その表情は嗤っている。自らが弱者をいたぶるのだと確信して、それを楽しむものの笑みだ。
あぁ・・・ムカツク。
「ブチ殺してやる・・・ッ!!」
頭が真っ白になる。怒りで目の前が暗くなる。
だけど、敵だけははっきりと見える。
「ァァァ!!!」
「■■■!!!」
鬼にとって今の俺は取るに足らない存在だ。
そこは覆しようがない。
だからこそそこに油断が生まれる。
ロジックで考えたわけではない、ただ直感的にそう感じた。
真面目にやっても勝ち目はない。
ならば
馬鹿正直に突っ込んできたように見せた俺の動きは、鬼の攻撃を誘発させることに成功した。

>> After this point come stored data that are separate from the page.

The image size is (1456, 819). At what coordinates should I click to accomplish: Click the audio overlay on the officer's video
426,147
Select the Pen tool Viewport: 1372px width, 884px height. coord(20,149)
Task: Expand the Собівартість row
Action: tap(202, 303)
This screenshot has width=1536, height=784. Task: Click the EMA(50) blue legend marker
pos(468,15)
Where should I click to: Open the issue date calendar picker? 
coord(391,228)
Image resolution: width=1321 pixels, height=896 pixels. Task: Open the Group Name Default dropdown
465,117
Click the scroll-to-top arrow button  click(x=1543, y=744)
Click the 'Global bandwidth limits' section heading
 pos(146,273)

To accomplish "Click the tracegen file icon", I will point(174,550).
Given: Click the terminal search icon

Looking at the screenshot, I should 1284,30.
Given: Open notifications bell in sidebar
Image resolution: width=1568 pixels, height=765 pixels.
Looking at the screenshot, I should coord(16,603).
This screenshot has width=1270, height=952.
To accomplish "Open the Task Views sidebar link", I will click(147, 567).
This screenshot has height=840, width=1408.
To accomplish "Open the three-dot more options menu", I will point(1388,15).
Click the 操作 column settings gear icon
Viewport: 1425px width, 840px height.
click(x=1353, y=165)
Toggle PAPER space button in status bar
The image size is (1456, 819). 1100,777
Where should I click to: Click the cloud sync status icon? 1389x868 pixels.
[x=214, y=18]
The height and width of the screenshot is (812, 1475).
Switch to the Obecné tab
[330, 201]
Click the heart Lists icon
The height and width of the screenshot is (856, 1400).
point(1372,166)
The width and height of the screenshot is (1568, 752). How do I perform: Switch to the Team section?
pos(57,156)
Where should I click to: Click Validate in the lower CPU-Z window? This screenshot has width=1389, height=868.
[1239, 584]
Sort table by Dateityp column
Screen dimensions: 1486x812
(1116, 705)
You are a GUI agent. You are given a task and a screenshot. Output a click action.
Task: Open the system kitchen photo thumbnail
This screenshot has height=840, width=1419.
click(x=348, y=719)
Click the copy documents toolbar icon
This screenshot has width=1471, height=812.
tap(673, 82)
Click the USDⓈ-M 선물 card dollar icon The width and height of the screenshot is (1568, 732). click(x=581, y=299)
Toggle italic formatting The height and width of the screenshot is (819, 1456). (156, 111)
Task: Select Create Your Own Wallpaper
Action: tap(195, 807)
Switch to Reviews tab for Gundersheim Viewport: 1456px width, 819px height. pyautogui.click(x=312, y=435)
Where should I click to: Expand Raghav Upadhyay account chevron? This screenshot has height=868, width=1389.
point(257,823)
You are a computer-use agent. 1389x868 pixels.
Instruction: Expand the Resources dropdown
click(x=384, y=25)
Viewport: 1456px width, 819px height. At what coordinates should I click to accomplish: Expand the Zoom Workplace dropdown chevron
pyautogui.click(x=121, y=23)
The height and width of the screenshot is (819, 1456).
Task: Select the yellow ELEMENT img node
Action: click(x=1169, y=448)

上から振り下ろされる斧の軌道を見極め、ギリギリで躱す。
反応される前に斧を持つ手に剣を突き刺す。
「浅いか!」
「■■■■!!」
中途半端な所で剣は止まってしまった。本当なら貫通させるつもりだった。
仕方なく鬼がまた動く前に剣を手放し距離を離す。
思わぬ反撃を食らい怒ったのか、凄まじい形相で雄たけびを上げる鬼。
何とそのまま無傷の方の手で斧を投げてきた。
「なんッ!!??」
不意打ちだった。
だが何とか剣で軌道をずらす事に成功したので直撃はしなかった。
しかし衝撃で壁に体が叩きつけられる。
「グッハ!?」
「■■■」
「・・・余裕ぶってんなクソ」
壁を支えにして立ち上がる。
脳内物質が出ているせいか、そこまで痛みは無い。
けど恐らく骨の数本は折れてると思う。
でも動ける。まだ戦える。
鬼は俺が動けないと判断したのか、またゆっくりとした動きで近寄ってくる。
そして確実に俺に止めを刺す為に両手を組んで振り下ろす。
「舐めんな!!」
拳が俺に当たる直前で横に倒れるように避ける。
大振りの攻撃をした今、鬼はすぐには動けない。
太い腕を足場にして顔まで近づき、油断して馬鹿みたいに開いていた口に剣を差し込む。
「■■!?」
「こいつまだっ!?」
それでもまだ鬼は生きていた。
血をふきだしながらこちらを睨みつけ、拳でこちらを狙っている。
その時、鬼の後ろにやつが先ほど投げた斧を見つけた。
・・・あれなら、殺せるな?
そう思いついた時には体はもう動いていた。
思考より先に動いた体は鬼の速さを一瞬だけ追い越す。
斧は俺がギリギリ持てるくらいの重さだった、これは剣で弾いた際に分かっていた。
「シャァァァァ!!」
「■!?」
振り返りかけていた鬼の左足を切る。
崩れた体を支えていた右脚の膝を砕く。
やみくもに振るわれた腕を避けて逆に攻撃する。
落ちてきた顔面に、斧を叩きこむ。
何度も、何度も、何度も何度も何度も何度も何度も何度も何度も何度も何度も何度も
気が付いた時には、鬼は既に死んでいた。
あったのは血まみれの鬼のドロップ品と魔石だけ。
「あぁ・・・ハハッ・・・これかぁ」
しかしそんな事まるでどうでも良かった。
敵を倒した。勝てないはずの敵に勝った。
自身を強者だと思い込んでいた、愚かな存在を殺した。
それがとても、俺の気分を高揚させた。
それは、俺がゲームで感じていたことそのものだった。
どうも俺はかなりのヒトデナシかもしれない。
だが今は、この心地よさに浸るとしよう。